- Work item
In the records that follow, find each line with "output" and pull it out.

- Data for review
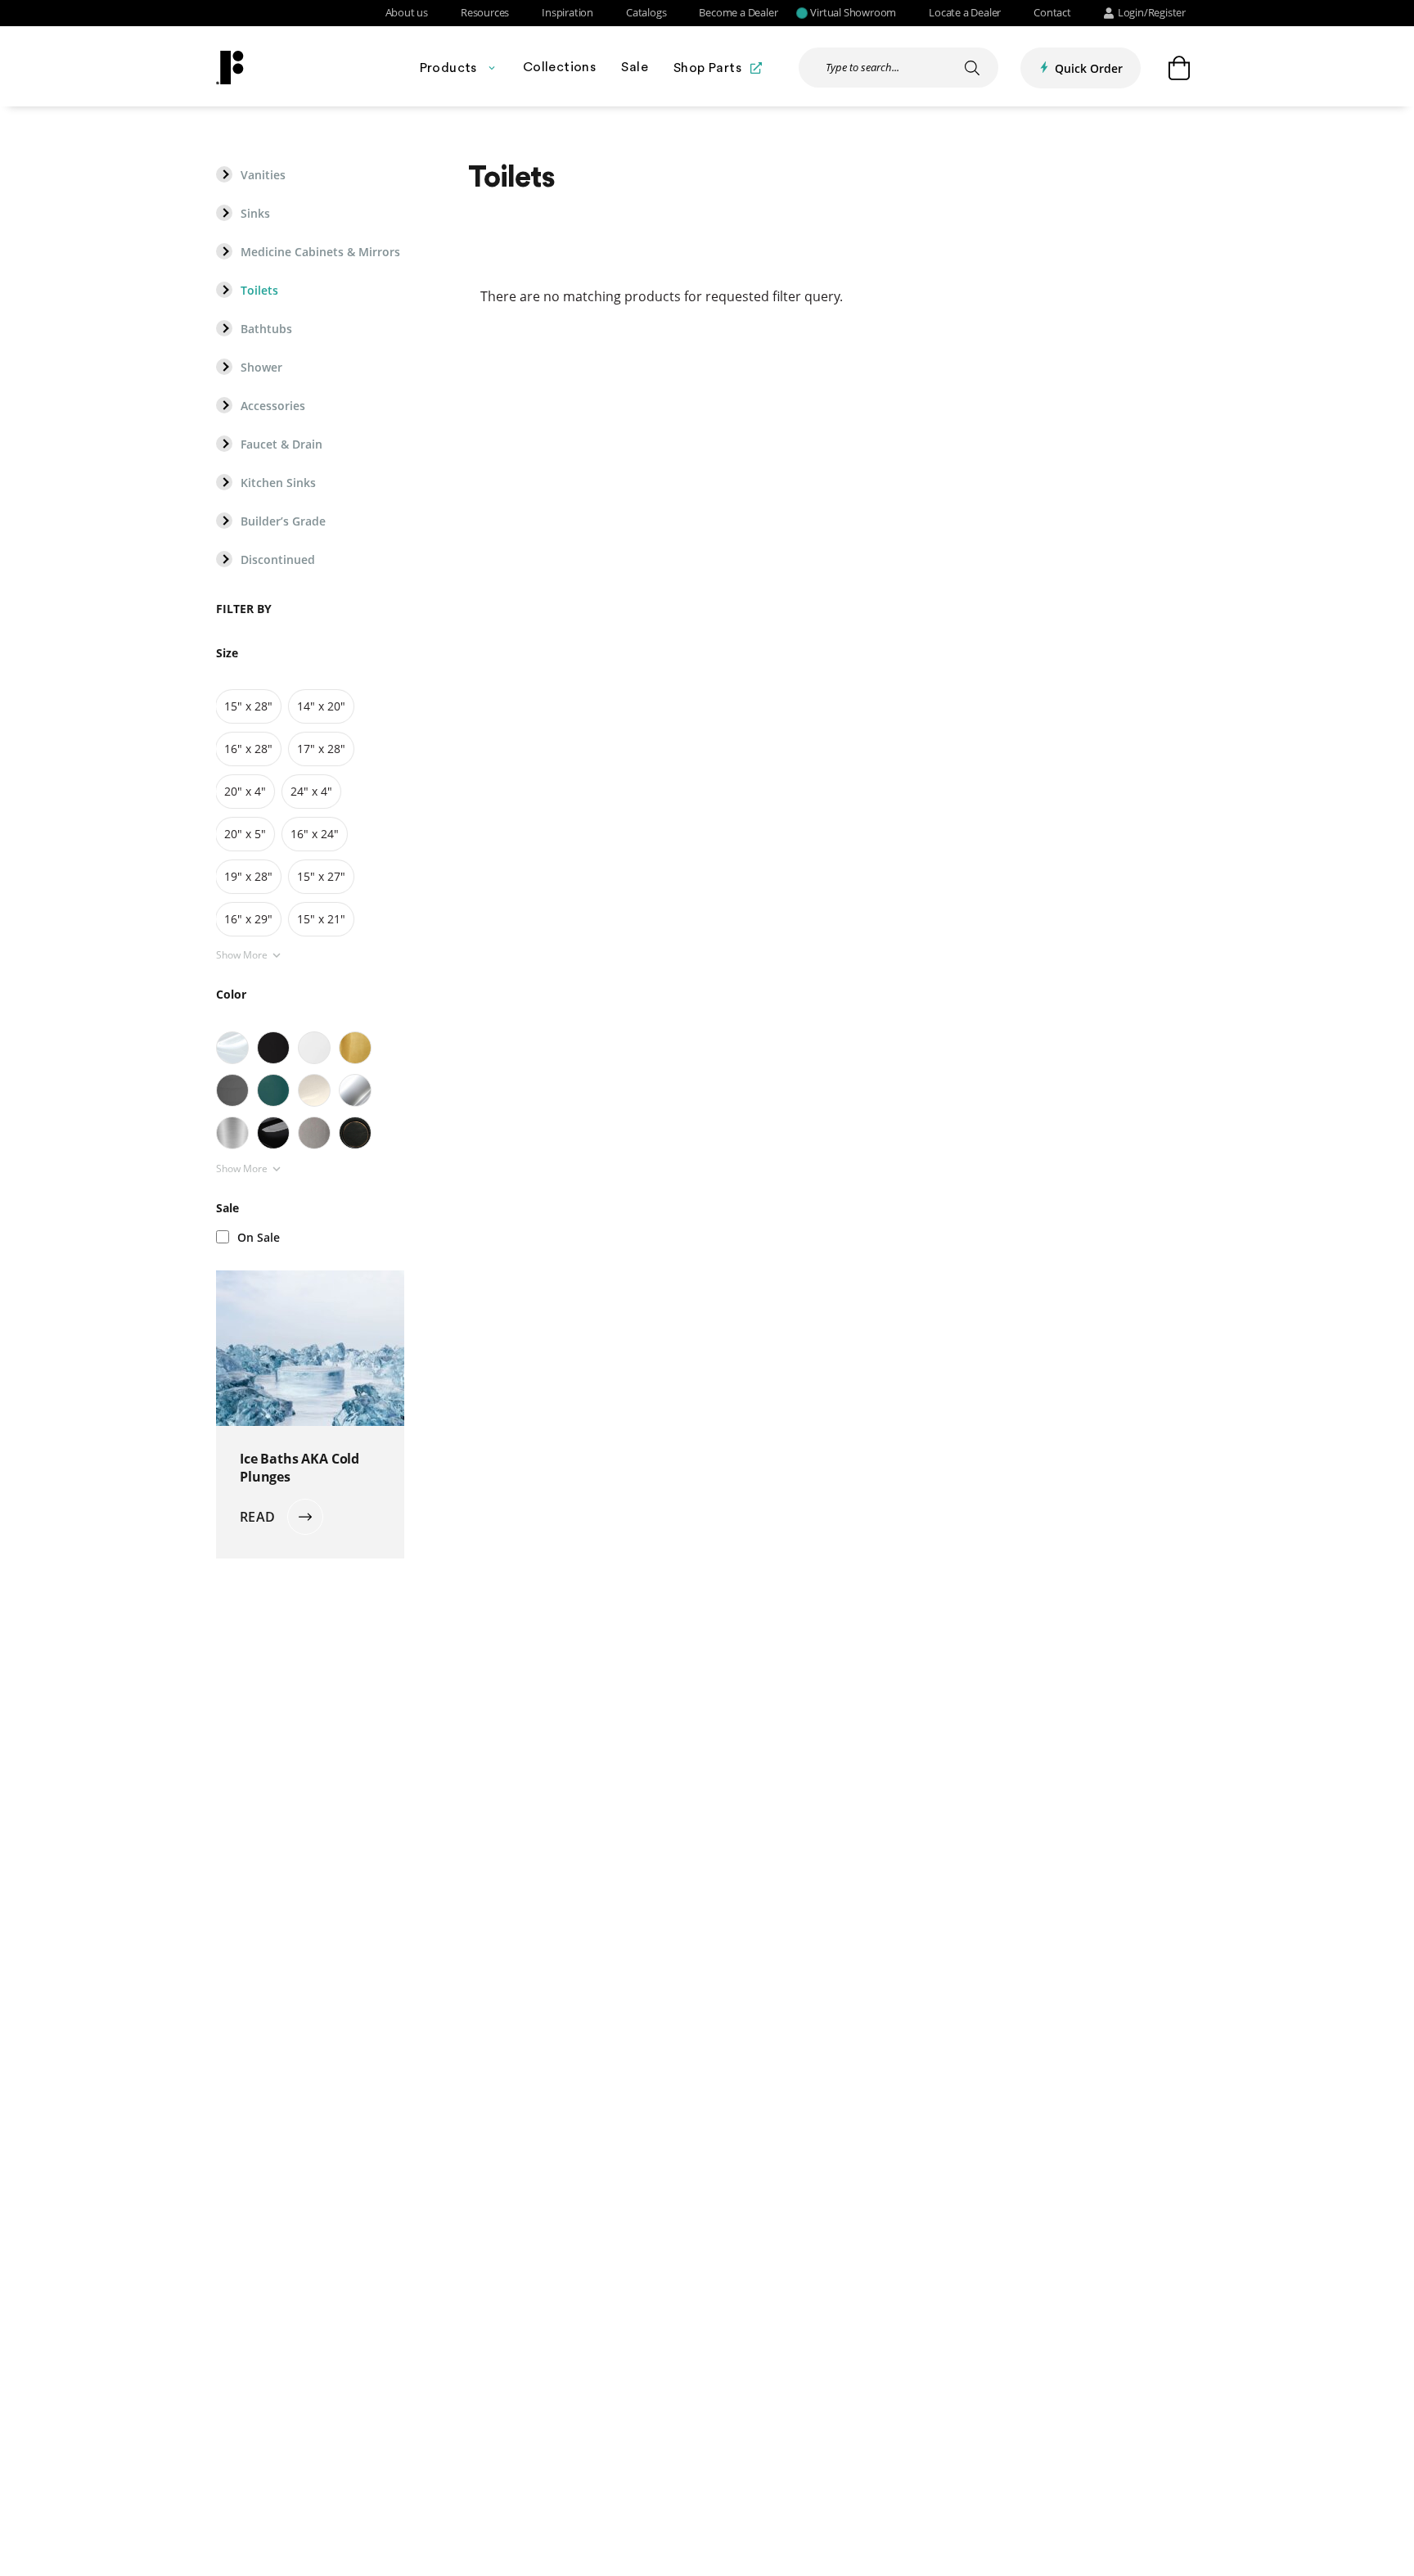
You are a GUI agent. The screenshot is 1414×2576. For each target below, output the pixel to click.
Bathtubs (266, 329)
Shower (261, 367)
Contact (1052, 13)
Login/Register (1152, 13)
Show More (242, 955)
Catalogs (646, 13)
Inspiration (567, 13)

...

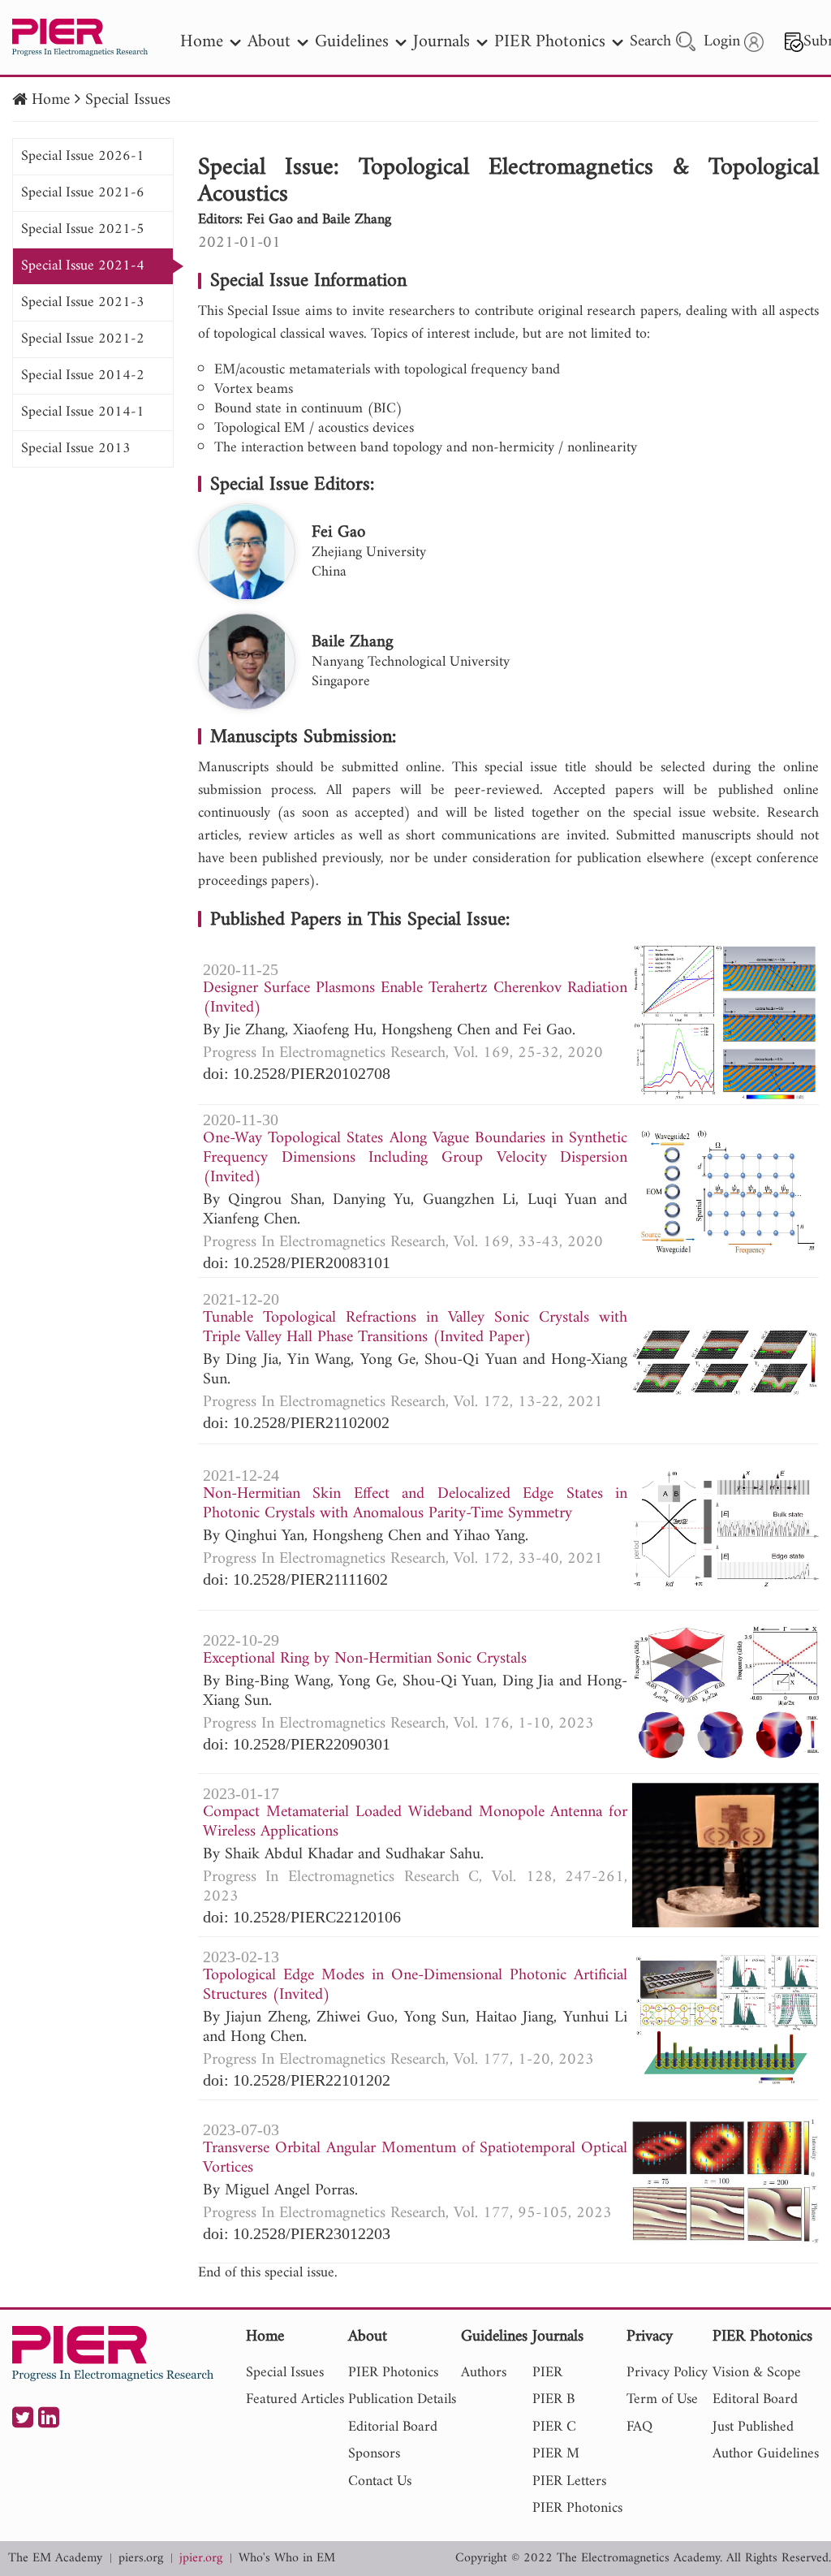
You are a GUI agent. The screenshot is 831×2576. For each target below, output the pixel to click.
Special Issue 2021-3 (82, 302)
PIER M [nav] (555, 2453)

- Written answer
You are a GUI agent. The screenshot is 1414×2576. For each target below, output the pixel to click.
You are a GUI agent. The screenshot is 831×2576. For each target below, output the pixel to click.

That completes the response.